- Relator(a)
- Ministro Jorge Mussi
- Órgão julgador
- Quinta Turma
- Data do julgamento
- 29/10/2009
- Data de publicação
- 03/05/2011
STJ – Acórdão, Rel. Ministro Jorge Mussi, Quinta Turma, j. 29/10/2009, p. 03/05/2011
FURTO QUALIFICADO PELO CONCURSO DE AGENTES. SUBTRAÇÃO DE 10 (DEZ) PARES DE MEIAS E 1 (UMA) CALÇA INFANTIL AVALIADOS EM R$ 94,19 (NOVENTA E QUATRO REAIS E DEZENOVE CENTAVOS).
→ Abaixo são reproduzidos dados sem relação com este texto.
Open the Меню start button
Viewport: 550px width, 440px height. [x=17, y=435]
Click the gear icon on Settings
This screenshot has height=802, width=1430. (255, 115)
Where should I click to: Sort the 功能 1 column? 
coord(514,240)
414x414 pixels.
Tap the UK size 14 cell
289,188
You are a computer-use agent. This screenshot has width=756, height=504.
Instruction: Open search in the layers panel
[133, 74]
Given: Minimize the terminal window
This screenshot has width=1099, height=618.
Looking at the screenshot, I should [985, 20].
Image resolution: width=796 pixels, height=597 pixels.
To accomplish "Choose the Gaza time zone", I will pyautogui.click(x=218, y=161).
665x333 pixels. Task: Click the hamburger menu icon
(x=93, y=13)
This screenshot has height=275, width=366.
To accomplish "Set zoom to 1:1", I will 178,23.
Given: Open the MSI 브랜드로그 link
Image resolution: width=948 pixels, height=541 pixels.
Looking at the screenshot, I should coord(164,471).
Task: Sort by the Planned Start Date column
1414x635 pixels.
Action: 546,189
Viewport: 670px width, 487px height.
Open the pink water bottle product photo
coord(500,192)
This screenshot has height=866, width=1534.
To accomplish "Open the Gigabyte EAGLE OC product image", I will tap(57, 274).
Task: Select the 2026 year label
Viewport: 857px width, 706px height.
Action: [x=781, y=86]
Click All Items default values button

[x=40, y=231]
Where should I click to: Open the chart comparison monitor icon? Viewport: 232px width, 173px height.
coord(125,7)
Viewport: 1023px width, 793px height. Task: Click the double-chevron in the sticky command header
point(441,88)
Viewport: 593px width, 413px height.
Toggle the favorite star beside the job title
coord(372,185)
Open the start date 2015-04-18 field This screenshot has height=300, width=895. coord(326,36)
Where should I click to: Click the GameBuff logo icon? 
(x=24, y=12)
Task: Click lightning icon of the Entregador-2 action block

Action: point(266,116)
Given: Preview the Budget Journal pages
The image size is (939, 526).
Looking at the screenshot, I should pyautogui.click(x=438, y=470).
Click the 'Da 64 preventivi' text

PRINCÍPIO DA INSIGNIFICÂNCIA. ABSOLVIÇÃO. APLICABILIDADE. IRRELEVÂNCIA DA CONDUTA CRIMINOSA. CONDIÇÕES PESSOAIS DESFAVORÁVEIS. IRRELEVÂNCIA. COAÇÃO ILEGAL EVIDENCIADA. HABEAS CORPUS CONCEDIDO. 1. Segundo a jurisprudência do Supremo Tribunal Federal, o princípio da insignificância tem como vetores a mínima ofensividade da conduta do agente, a nenhuma periculosidade social da ação, o reduzido grau de reprovabilidade do comportamento e a inexpressividade da lesão jurídica provocada. 2. Hipótese de furto em concurso de agentes de dez pares de meias e uma calça infantil, avaliados em R$ 94,19 (noventa e quatro reais e dezenove centavos), que não ensejou prejuízo algum às vítimas, seja com a conduta dos recorridos, seja com a conseqüência dela, mostrando-se desproporcional a aplicação da sanção penal no caso, pois o resultado jurídico, ou seja, a lesão produzida, mostra-se absolutamente irrelevante. 3. O fato de o crime ser qualificado ou mesmo a existência de circunstâncias de caráter pessoal desfavoráveis, tais como o registro de antecedentes criminais ou reincidência, não são óbices, por si sós, ao reconhecimento do princípio da insignificância. 3. Ordem concedida para, aplicando-se o princípio da insignificância, absolver os pacientes com fulcro no artigo 386, inciso III, do Código de Processo Penal. (HC n. 132.207/MG, relator Ministro Jorge Mussi, Quinta Turma, julgado em 29/10/2009, DJe de 3/5/2011.)